Common Dreams NewsCenter

Summer Reading

 
     
Home | Newswire | Contacting Us | About Us | Donate | Sign-Up | Archives
   
 
     
 

Discuss this story Discuss this story Print This Post Print This Post E-Mail This Article
 
 

Myanmar Crowds Taunt Troops As Crackdown Draws Outrage

by Aung Hla Tun

YANGON  - Crowds taunted soldiers and police who barricaded central Yangon on Friday to prevent more mass protests against Myanmar’s 45 years of military rule and deepening economic hardship.0928 08

Potentially deadly games of cat and mouse went on for hours around the barbed-wire barriers in a city terrified of a repeat of 1988, when the army killed an estimated 3,000 people in its ruthless crushing of an uprising.

Few monks were among the crowds taunting and cursing the soldiers. When the troops charged, the protesters vanished into narrow side streets, only to emerge elsewhere to renew their abuse until darkness fell and an overnight curfew loomed.

“Fuck you, army. We only want democracy,” some yelled in English. Despite the visceral anger in their voices, far fewer protesters turned out in Yangon than earlier in the week.

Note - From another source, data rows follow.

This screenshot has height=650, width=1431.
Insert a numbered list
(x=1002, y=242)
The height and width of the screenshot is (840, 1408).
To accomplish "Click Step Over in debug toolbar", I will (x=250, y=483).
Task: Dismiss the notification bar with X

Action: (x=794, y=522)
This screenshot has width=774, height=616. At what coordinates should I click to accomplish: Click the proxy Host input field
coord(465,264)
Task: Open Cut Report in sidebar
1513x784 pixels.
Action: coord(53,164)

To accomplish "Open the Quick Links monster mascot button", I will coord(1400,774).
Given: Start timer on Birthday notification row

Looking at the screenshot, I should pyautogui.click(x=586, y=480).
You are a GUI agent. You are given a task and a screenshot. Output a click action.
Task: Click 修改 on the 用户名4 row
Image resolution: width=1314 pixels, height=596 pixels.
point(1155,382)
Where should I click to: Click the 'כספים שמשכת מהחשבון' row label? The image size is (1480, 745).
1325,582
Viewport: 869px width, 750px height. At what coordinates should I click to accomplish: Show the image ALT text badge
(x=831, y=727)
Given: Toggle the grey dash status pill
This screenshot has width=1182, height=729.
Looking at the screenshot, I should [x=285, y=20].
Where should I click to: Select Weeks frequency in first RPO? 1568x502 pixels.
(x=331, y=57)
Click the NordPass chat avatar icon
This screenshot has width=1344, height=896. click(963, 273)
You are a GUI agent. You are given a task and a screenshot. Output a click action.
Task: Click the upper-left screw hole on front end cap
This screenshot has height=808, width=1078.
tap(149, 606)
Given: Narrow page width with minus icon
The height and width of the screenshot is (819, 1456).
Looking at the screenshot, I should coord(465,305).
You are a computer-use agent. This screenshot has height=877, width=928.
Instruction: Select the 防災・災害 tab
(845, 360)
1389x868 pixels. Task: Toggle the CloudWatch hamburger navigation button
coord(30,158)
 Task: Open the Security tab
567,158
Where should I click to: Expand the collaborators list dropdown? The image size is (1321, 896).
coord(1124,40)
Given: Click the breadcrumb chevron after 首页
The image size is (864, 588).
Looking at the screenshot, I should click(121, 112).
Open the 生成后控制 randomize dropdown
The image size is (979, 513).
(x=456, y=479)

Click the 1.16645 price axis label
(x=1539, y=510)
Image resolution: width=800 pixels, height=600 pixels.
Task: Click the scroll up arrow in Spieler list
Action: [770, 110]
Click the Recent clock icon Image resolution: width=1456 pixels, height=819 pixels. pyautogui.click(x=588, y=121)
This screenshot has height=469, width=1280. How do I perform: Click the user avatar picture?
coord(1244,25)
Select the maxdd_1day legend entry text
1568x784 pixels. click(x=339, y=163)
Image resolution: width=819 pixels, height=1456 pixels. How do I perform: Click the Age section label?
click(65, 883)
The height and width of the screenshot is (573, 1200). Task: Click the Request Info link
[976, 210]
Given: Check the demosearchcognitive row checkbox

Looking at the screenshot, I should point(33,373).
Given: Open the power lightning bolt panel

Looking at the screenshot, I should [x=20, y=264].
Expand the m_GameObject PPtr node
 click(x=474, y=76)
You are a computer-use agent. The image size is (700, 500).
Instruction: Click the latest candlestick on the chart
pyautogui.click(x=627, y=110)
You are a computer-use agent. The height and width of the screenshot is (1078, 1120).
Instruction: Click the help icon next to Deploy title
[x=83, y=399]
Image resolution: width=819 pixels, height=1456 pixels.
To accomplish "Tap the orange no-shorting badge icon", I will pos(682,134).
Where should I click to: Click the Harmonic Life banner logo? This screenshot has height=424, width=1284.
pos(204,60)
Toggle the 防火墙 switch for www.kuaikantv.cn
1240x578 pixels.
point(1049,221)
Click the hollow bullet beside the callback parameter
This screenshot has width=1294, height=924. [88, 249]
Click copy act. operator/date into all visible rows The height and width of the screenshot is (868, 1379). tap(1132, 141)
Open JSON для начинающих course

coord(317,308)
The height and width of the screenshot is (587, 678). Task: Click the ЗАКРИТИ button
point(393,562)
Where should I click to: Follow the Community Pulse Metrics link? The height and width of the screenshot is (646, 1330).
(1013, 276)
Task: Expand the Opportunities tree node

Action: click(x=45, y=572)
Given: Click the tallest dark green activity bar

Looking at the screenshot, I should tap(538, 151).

“May the people who beat monks be struck down by lightning,” others chanted in Burmese a day after soldiers ransacked 10 monasteries and carted off hundreds of the monks who filled five city blocks with their supporters on Monday and Tuesday.

There has been no word on the fate of the detained monks who turned what started as small protests against shock fuel price rises last month into a mass uprising when they lent their huge moral weight to demonstrations against the junta.

However, one monk pumped his fists in defiance at soldiers as a group of protesters carried him above their heads on Friday.

Other monks told foreign Burmese-language broadcasters they were not going to give up. Speaking anonymously, they said a “united front” of clergy, students and activists had been formed to continue the struggle.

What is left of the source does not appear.